Il ne faut pas non plus sous-estimer l'effet d'accoutumance qui vient se greffer sur l'effet de naturalisation et contribue à faire reconnaître comme légitime la politique antisémite. Car l'utilisation, même "savante", de la terminologie antisémite et le maniement - fût-il subtil - des concepts racistes ne sont pas innocents : on s'habitue d'abord aux mots, puis aux représentations qu'ils véhiculent, et on finit par trouver normales les situations qu'ils proposent d'instaurer. D'autant qu'il existe un pouvoir propre des mots, qui définissent le champ de possibilité des discours et des actions, et au-delà leur acceptabilité. C'est par le biais et par le pouvoir des mots, qui permettent de nommer les choses, que l'inconcevable devient concevable, que l'inacceptable devient acceptable, et finit parfois par se concrétiser : telle l'extermination des Juifs, que l'expression "solution finale" a fait entrer dans le champ du dicible, donc du possible, puis de l'acceptable67.

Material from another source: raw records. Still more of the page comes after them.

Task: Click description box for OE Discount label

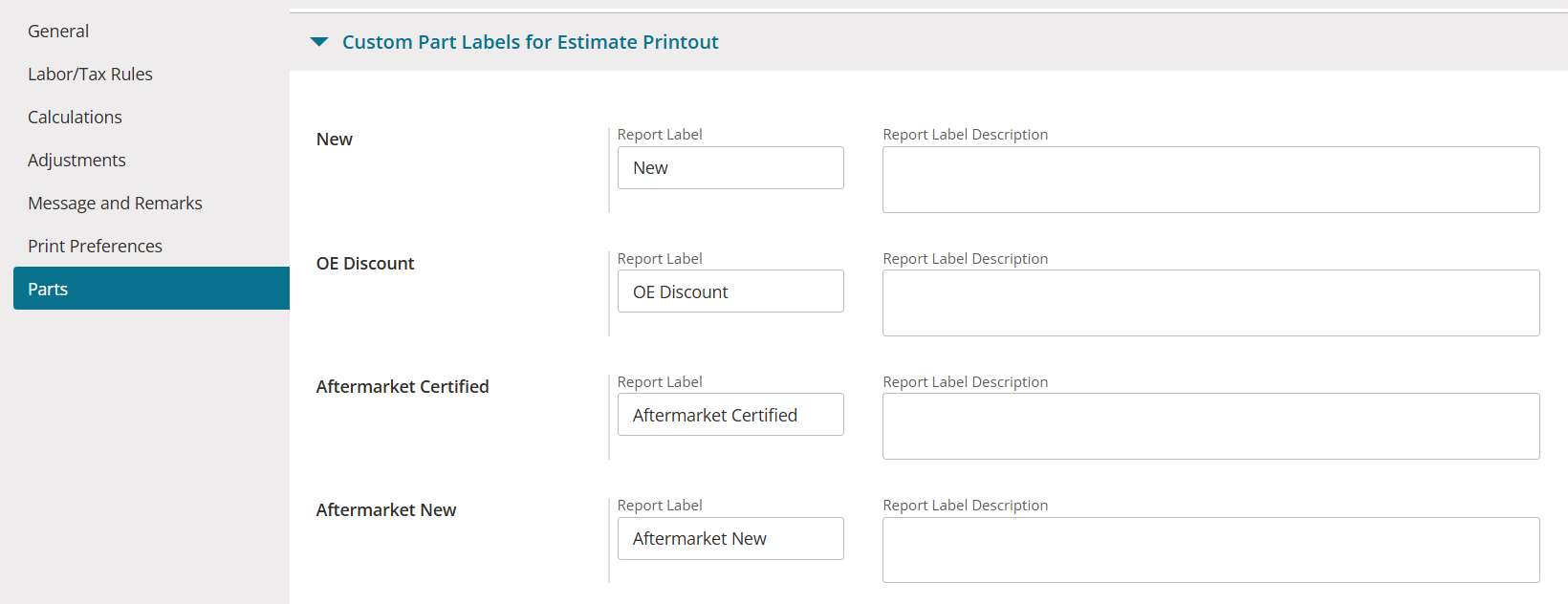Action: 1210,303
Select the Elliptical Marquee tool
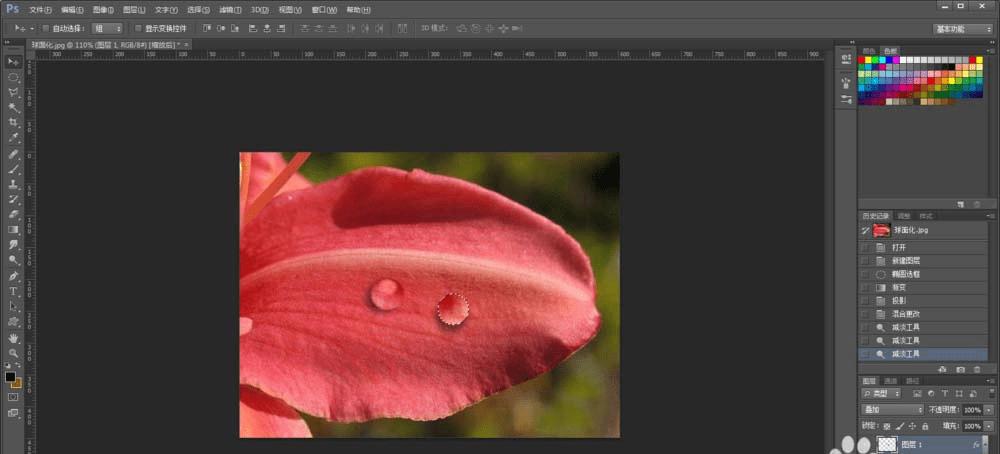This screenshot has height=454, width=1000. click(x=14, y=77)
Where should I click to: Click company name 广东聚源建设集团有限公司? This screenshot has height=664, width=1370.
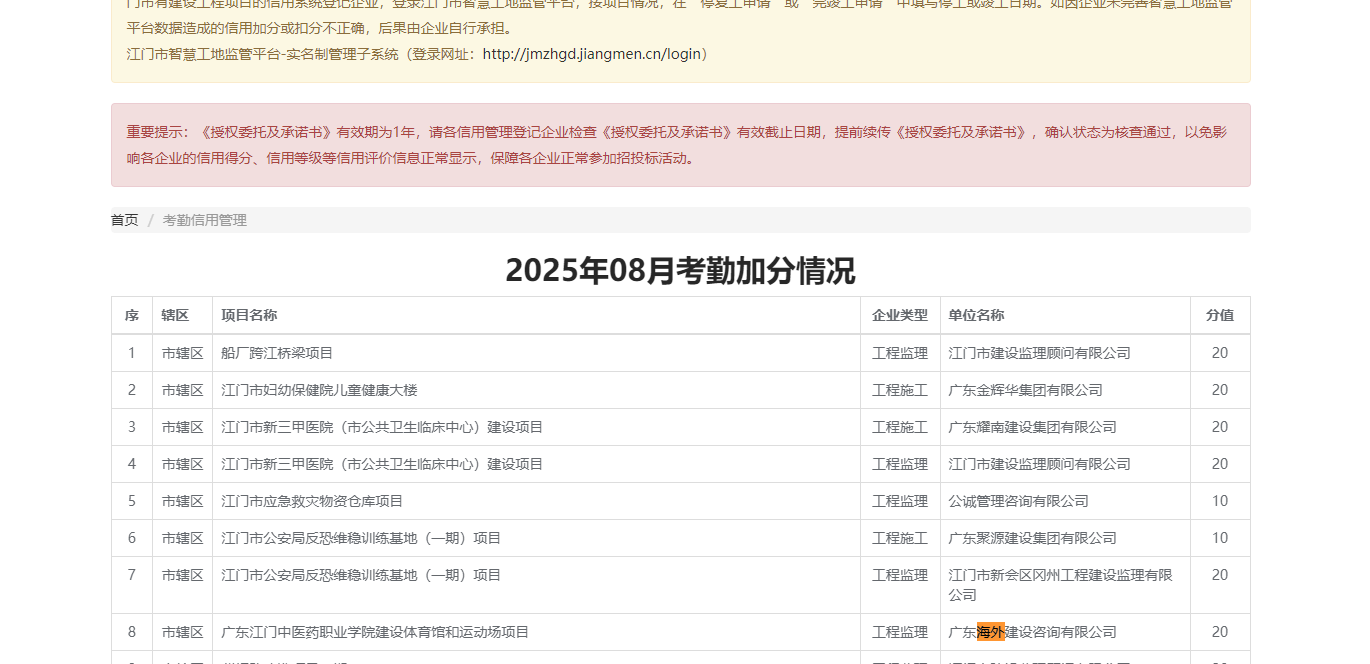1032,538
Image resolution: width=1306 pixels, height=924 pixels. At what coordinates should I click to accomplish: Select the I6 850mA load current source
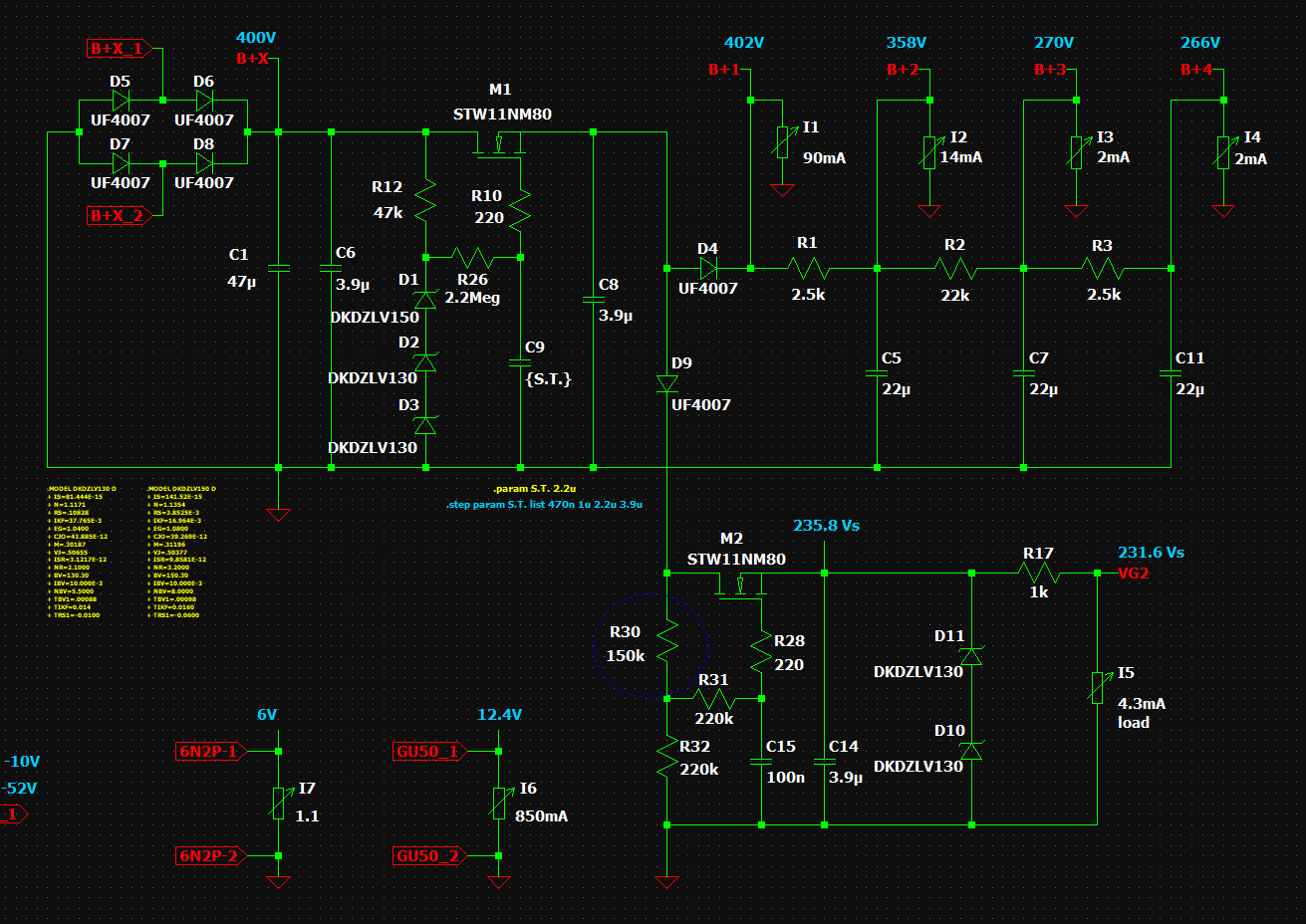pos(499,803)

Ainsi la doctrine, dès lors qu'elle acceptait de suivre le législateur sur son terrain et de raisonner avec les concepts et à l'intérieur du cadre logique définis par lui, entérinait par là-même, quels que fussent par ailleurs ses sentiments profonds, la désignation des Juifs comme catégorie à part et leur exclusion de la société française. Elle a donc facilité à sa façon la mise en oeuvre de la politique antisémite de Vichy et l'acceptation des persécutions à venir. Car, même s'il n'y avait pas de commune mesure entre l'anéantissement physique des Juifs et les premières persécutions juridiques, même si l'on ne peut raisonnablement affirmer qu'Auschwitz était déjà tout entier contenu dans les lois raciales de Vichy, il est non moins vrai que la définition du Juif, qui a suscité tant d'intérêt de la part de la doctrine, et les mesures d'exclusion prises dès 1940, ont constitué les premières étapes d'un processus d'ensemble et le préalable nécessaire de l'entreprise ultérieure d'extermination.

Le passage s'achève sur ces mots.